Five people died. A car on the ground burst into flames. The plane crashed about 1 mile from Lafayette Regional Airport and it was going to a “college football playoff game in Atlanta between Louisiana State University and Oklahoma,” according to the AP.
The other victims were named by WAFB-TV as: Ian E. Biggs, the plane’s pilot, age 51; Robert Vaughn Crisp II, age 59; Gretchen D. Vincent, age 51; and Michael Walker Vincent, age 15. Stephen Wade Berzas, 37, was a passenger in the plane but survived and was taken to the hospital. Crisp, Berzas, and Biggs were all affiliated with a Lafayette company named Global Data Systems, and Vincent and Michael were the wife and son of that company’s president. You can see a roundup of tributes to each victim here.
AP reported that the plane clipped a power line at an apartment complex before crashing.
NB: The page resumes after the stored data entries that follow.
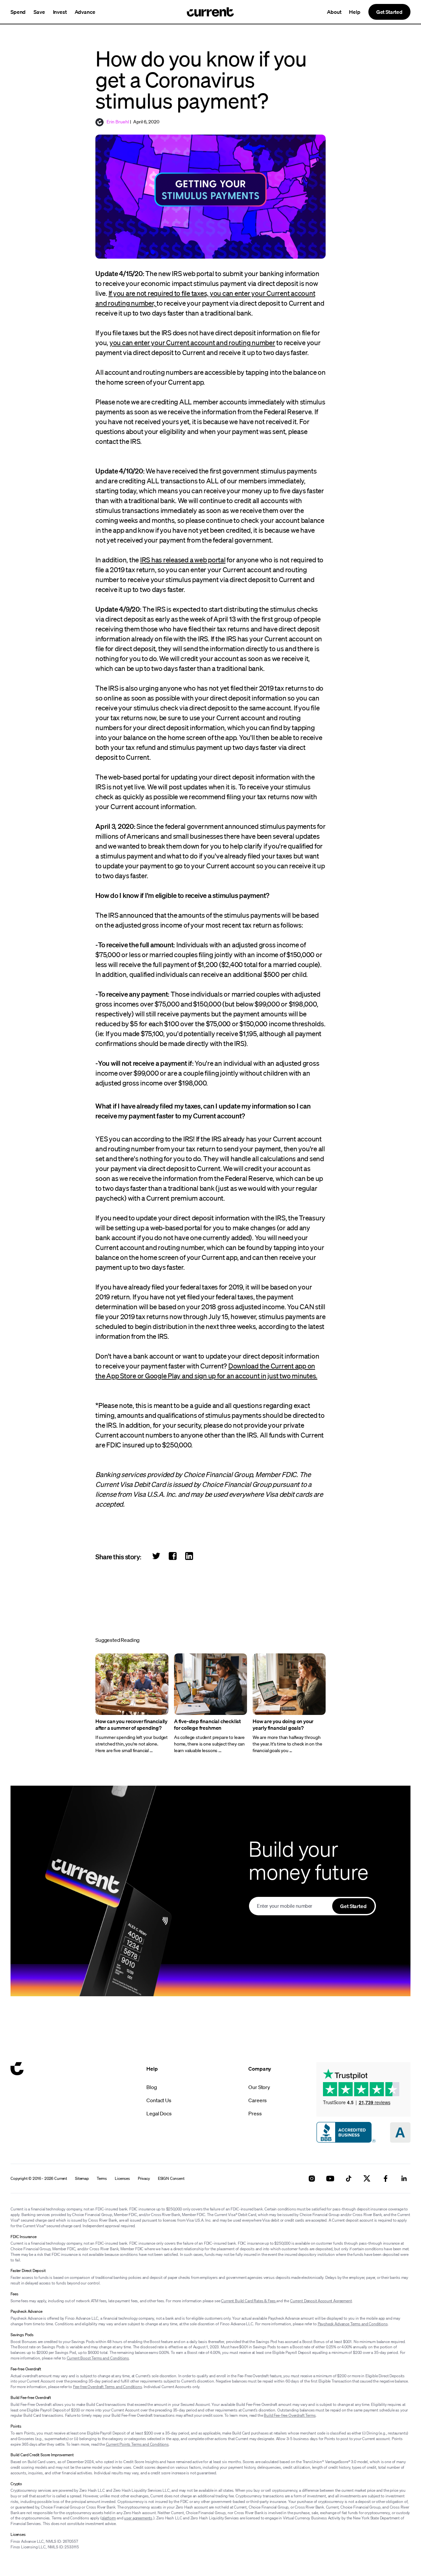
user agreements (138, 2518)
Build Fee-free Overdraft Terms (289, 2415)
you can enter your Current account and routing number (192, 342)
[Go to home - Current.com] (210, 11)
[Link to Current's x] (367, 2178)
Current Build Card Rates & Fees (248, 2301)
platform (109, 2518)
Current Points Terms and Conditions (137, 2444)
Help (354, 12)
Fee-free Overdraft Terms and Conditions (107, 2386)
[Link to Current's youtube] (330, 2178)
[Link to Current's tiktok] (348, 2178)
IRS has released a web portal (183, 559)
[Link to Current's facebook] (385, 2178)
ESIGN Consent (171, 2178)
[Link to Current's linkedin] (403, 2178)
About (334, 12)
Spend (18, 12)
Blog (151, 2087)
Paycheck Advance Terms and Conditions (353, 2324)
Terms (102, 2178)
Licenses (122, 2178)
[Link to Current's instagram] (311, 2178)
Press (254, 2113)
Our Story (259, 2087)
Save (39, 12)
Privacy (144, 2178)
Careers (257, 2100)
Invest (60, 12)
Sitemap (82, 2178)
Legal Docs (158, 2113)
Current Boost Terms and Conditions (98, 2358)
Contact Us (158, 2100)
According to WAFB-TV, the aircraft was a “Piper Fixed Wing Multi-Engine aircraft.” That station reported that the plane crashed into an open field around 9 a.m.
“The NTSB is investigating today’s crash in Lafayette, LA involving a Piper PA-31T,” the NTSB wrote on Twitter. According to KLFY, the plane was owned by Cheyenne Partners, LLC, and was headed to DeKalb-Peachtree Airport in Atlanta, Ga., but “only achieved an altitude of around 375 feet before crashing.”
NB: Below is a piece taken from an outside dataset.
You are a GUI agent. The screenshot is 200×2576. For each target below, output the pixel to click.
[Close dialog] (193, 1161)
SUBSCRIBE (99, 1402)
On Facebook, Steve Ensminger Jr. filled his page with photos showing him with Carley. His page says he studied at Louisiana Tech University, went to West Monroe High School, was from Baton Rouge, Louisiana, and lived in Baton Rouge.
People filled Ensminger’s Facebook page with condolences after Carley’s death. On Twitter, Ensminger once shared a wedding photo and wrote, “I can’t say enough about this girl! I’m the luckiest man in the world to finally call her my wife! She is my world and she has my heart forever! I love you Carley! @CarleyMcCord #justmarried #happilyeverensminger.”
According to The Advocate, McCord was a “2007 St. Michael graduate and Miss Louisiana runner up for 2011 and 2012.”
She married her husband in 2018, the newspaper reported.
McCord Worked as a Freelance Sideline & Sports Reporter Who Was an In-Game Host for the New Orleans Saints
On LinkedIn, Carley gave these positions: sideline/field reporter for Cox Sports Television & ESPN, doing “In-game TV sideline reporter for professional and college sports.” She also wrote that she was “in-game host” since 2017 for the New Orleans Saints. “Host of games, information and promotions during the games. Also responsible for hosting events and community functions held within the organization,” she wrote.
In addition, she was “in-game host” for the New Orleans Pelicans. “Live arena host during game time. Responsible for hosting promotions, games and in-game information. Also responsible for hosting events held within the organization.”
For WDSU, she wrote that she was “responsible for reporting on local and national sports headlines. I work with local colleges and professional teams to provide coverage on their games and events.”
On LinkedIn, she indicated that she was previously on-air talent/reporter for Guaranty Media in Baton Rouge, where she was “co-host of “He Said, She Said” on 104.5 ESPN Baton Rouge. Mid-day host on 100.7 The Tiger.” She was a CBS Radio on-air personality in Cleveland. She worked as a co-host for NFLVR Live! for the Cleveland Browns. She was a Tiger TV Sports Showtime reporter.
As for the latter position, she wrote: “Responsible for reporting on LSU athletics. Work with producers to determine story topics. Operate cameras and shoot various LSU sporting events. Attend press conferences and practices. Interview athletes and coaches. Appear on air to analyze sport topics and deliver information.”